A ello probablemente contribuyó también el propio colorido sonoro de la orquesta romana, que tampoco es la formación a la que uno tiende a asociar con el mundo bruckneriano. La Santa Cecilia es una estupenda orquesta (a mucha distancia de la sinfónica milanesa que nos visitó hace unos días), con una cuerda bien empastada, de sonoridad cálida y bella antes que dotada de la profunda densidad que encontramos en las mejores orquestas centroeuropeas, especialmente germanas y austriacas. Como ya se apuntó, su capacidad para conseguir pianissimi de escalofrío es, sin duda, sobresaliente.
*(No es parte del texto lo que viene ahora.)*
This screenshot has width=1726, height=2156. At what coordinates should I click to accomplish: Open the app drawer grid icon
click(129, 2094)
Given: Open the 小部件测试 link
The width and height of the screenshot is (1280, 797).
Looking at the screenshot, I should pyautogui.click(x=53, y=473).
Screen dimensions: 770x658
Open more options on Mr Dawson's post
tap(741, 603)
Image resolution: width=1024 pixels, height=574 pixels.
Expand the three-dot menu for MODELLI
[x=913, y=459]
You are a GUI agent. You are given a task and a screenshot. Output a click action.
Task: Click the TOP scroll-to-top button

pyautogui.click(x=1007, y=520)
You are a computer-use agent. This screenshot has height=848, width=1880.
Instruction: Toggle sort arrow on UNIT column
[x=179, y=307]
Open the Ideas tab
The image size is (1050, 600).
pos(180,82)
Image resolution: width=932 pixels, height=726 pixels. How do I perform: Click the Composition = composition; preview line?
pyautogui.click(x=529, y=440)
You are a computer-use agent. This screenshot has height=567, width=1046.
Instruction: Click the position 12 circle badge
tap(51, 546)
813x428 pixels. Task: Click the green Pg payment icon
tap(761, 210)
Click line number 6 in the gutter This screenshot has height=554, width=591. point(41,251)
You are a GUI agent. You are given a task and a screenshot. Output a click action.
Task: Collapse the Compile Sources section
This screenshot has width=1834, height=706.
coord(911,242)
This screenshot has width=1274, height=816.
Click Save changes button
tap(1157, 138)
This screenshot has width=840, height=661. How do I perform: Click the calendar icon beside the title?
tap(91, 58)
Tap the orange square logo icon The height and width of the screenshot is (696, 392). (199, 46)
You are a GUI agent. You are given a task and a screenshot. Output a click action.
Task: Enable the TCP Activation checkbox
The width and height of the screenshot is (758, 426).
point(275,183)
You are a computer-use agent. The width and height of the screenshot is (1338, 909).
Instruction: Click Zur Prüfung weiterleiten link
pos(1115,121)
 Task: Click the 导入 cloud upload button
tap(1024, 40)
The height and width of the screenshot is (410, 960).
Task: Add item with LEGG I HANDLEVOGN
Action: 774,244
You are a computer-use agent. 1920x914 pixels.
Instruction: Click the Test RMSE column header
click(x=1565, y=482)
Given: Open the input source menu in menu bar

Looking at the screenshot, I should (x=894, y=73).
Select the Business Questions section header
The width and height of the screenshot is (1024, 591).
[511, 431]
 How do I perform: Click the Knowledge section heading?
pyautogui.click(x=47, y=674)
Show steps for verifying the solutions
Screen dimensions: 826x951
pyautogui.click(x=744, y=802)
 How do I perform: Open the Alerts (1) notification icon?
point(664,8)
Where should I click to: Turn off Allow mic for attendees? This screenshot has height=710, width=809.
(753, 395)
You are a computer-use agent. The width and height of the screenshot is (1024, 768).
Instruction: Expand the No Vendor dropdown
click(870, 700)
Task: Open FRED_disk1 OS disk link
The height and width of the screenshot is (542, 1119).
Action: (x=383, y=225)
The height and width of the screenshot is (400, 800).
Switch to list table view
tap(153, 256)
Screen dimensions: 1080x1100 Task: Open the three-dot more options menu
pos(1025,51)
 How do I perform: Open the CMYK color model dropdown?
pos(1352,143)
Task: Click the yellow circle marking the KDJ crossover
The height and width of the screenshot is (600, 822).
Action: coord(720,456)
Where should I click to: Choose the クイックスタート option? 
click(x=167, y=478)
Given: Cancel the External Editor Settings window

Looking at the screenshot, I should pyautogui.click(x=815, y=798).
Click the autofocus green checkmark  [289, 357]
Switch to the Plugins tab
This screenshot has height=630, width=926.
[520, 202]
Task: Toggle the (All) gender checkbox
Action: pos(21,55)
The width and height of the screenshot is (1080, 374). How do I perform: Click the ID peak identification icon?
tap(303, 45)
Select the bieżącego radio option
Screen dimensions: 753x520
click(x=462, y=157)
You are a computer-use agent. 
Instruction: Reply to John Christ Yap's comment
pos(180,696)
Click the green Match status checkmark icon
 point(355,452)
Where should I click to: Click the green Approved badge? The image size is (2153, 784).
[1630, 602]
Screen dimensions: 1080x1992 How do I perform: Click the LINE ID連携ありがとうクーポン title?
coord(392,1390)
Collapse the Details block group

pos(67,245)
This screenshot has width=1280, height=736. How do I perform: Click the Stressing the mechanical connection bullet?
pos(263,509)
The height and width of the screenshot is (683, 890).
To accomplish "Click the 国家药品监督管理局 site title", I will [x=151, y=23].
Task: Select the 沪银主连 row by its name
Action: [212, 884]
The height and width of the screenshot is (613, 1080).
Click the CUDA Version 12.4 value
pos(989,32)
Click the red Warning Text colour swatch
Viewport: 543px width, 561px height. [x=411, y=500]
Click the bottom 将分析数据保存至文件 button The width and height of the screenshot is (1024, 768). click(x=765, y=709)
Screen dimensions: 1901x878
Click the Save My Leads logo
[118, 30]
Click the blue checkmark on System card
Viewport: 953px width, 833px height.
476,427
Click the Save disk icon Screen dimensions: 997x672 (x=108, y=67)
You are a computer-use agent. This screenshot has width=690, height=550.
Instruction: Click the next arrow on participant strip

Es magnífica también la madera, en la que brillaron con excelencia solistas sobresalientes de clarinete, flauta y oboe. Se mostraron redondos lo metales, con especial mención para unas trompas -y en Bruckner, también las tubas wagnerianas- muy seguras. Pero las trompetas, por su parte, tendieron a menudo, también en Schubert, al exceso, acentuado por un color un punto áspero en el forte. Fue quizá el único lunar en un balance sonoro por lo demás trabajado de manera sobresaliente por Pappano para conseguir una transparencia encomiable, algo que, con el contingente de metales empleado por Bruckner no es materia sencilla. Globalmente hablando, un precioso concierto, acogido con calor por el público tras ese sereno y casi interrogador final de esa obra estremecedora que es la Novena de Bruckner. Viendo a Pappano uno tiende a decirse que toda belleza es posible desde la base de un buen canto. De hecho, quizá sea más fácil lograrla.